We here describe the cloning and characterization of the functionally active Drosophila melanogaster (Drm) FMRFamide receptor, which we designated as DrmFMRFa-R. The full-length ORF of a D. melanogaster orphan receptor, CG 2114 (Berkeley Drosophila Genome Project), was cloned from genomic DNA. This receptor is distantly related to mammalian thyroid-stimulating hormone-releasing hormone receptors and to a set of Caenorhabditis elegans orphan receptors. An extract of 5,000 central nervous systems from the related but bigger flesh fly, Neobellieria bullata (Neb), was used to screen cells expressing the orphan receptor. Successive purification steps, followed by MS, revealed the sequence of two previously uncharacterized endogenous peptides, APPQPSDNFIRFamide (Neb-FIRFamide) and pQPSQDFMRFamide (Neb-FMRFamide). These are reminiscent of other insect FMRFamide peptides, having neurohormonal as well as neurotransmitter functions. Nanomolar concentrations of the Drm FMRFamides (DPKQDFMRFamide, TPAEDFMRFamide, SDNFMRFamide, SPKQDFMRFamide, and PDNFMRFamide) activated the cognate receptor in a dose-dependent manner. To our knowledge, the cloned DrmFMRFa-R is the first functionally active FMRFamide G protein-coupled receptor described in invertebrates to date.
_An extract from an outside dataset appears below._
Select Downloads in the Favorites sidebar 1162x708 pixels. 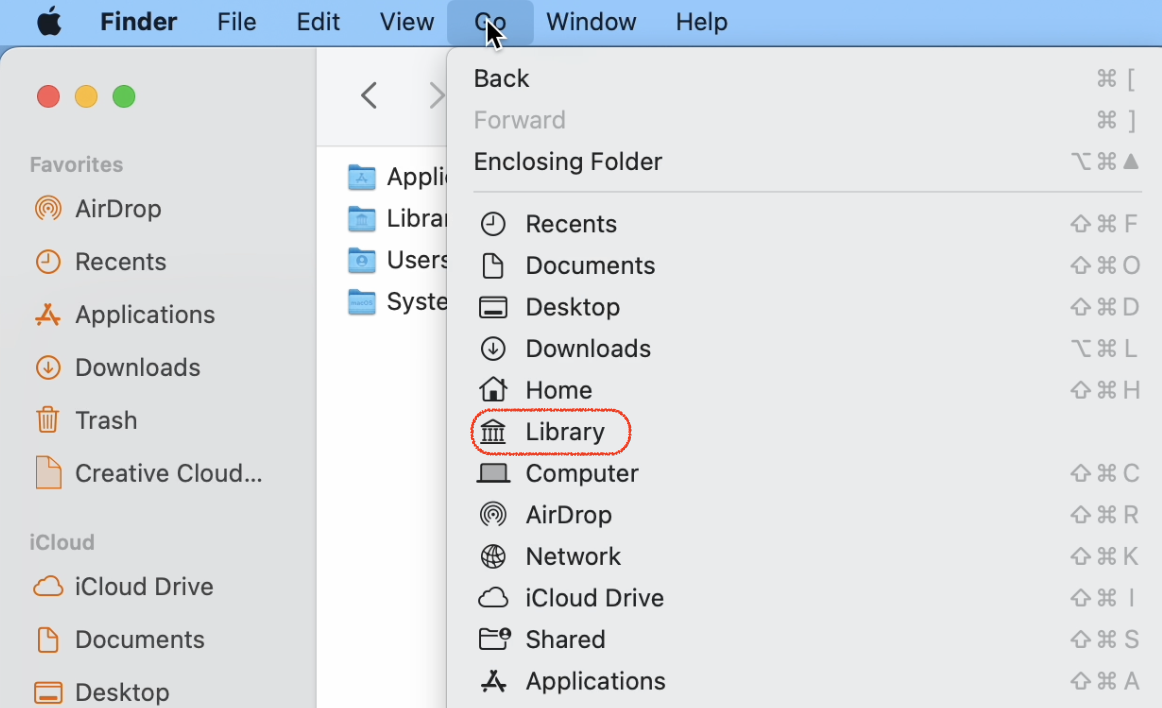click(x=137, y=367)
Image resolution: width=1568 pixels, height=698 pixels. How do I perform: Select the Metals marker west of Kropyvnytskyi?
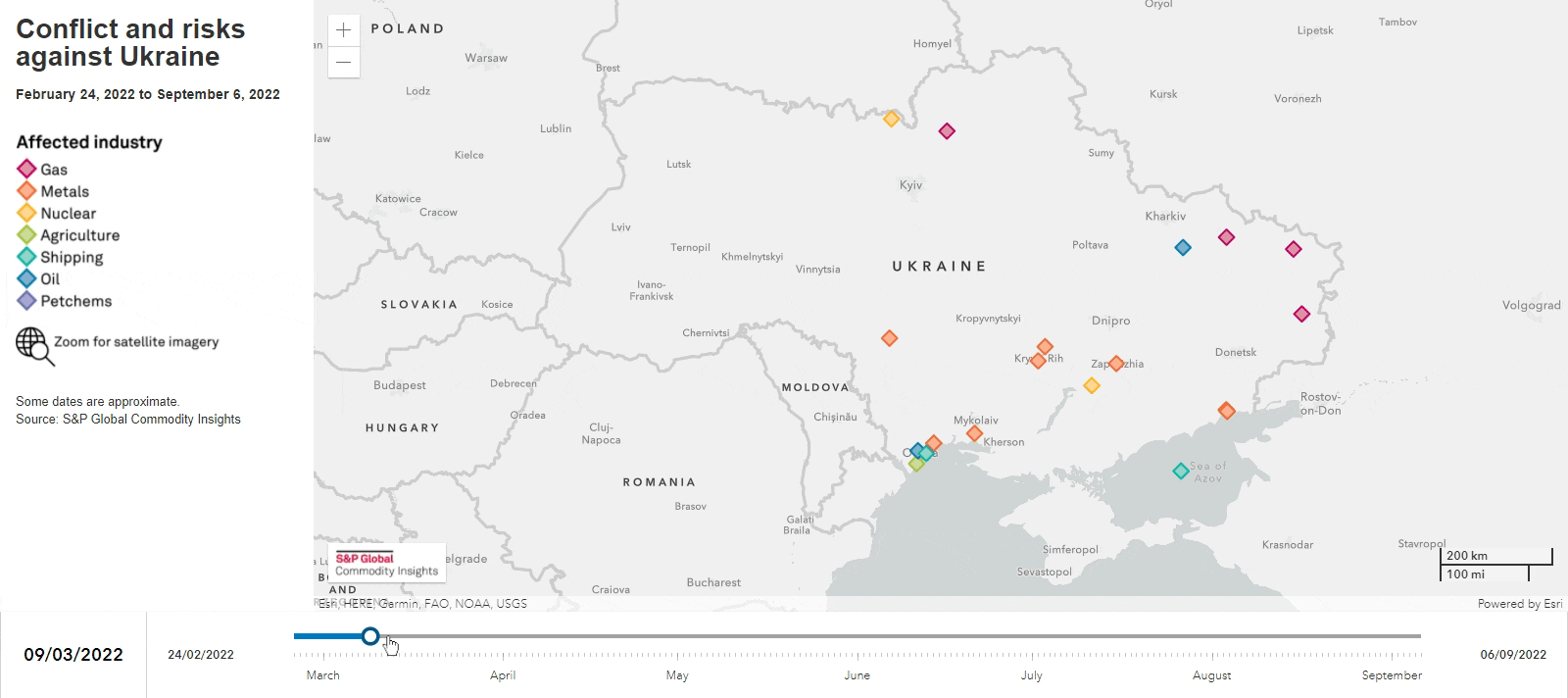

The different effects of three Drosophila melanogaster dFMRFamide-containing peptides on crop contractions suggest these structurally related peptides do not play redundant functions in gut.

A Drosophila melanogaster dFMRFamide gene product, TPAEDFMRFamide, decreased crop contractions. However, DPKQDFMRFamide and SDNFMRFamide, also encoded in dFMRFamide, did not affect crop motility, which suggests these peptides are not functionally redundant in the crop and their unique N-terminal structures are important for activity. TPAEDFMRFamide-specific antisera did not stain the crop, which suggests it acts as a hormone. TDVDHVFLRFamide (DMS), encoded in D. melanogaster myosuppressin, stops crop contractions. TPAEDFMRFamide and DMS each contains a RFamide C-terminus; however, their effects on crop contractions differ, which suggests that unique receptors or different ligand:receptor binding requirements exist for these structurally related peptides.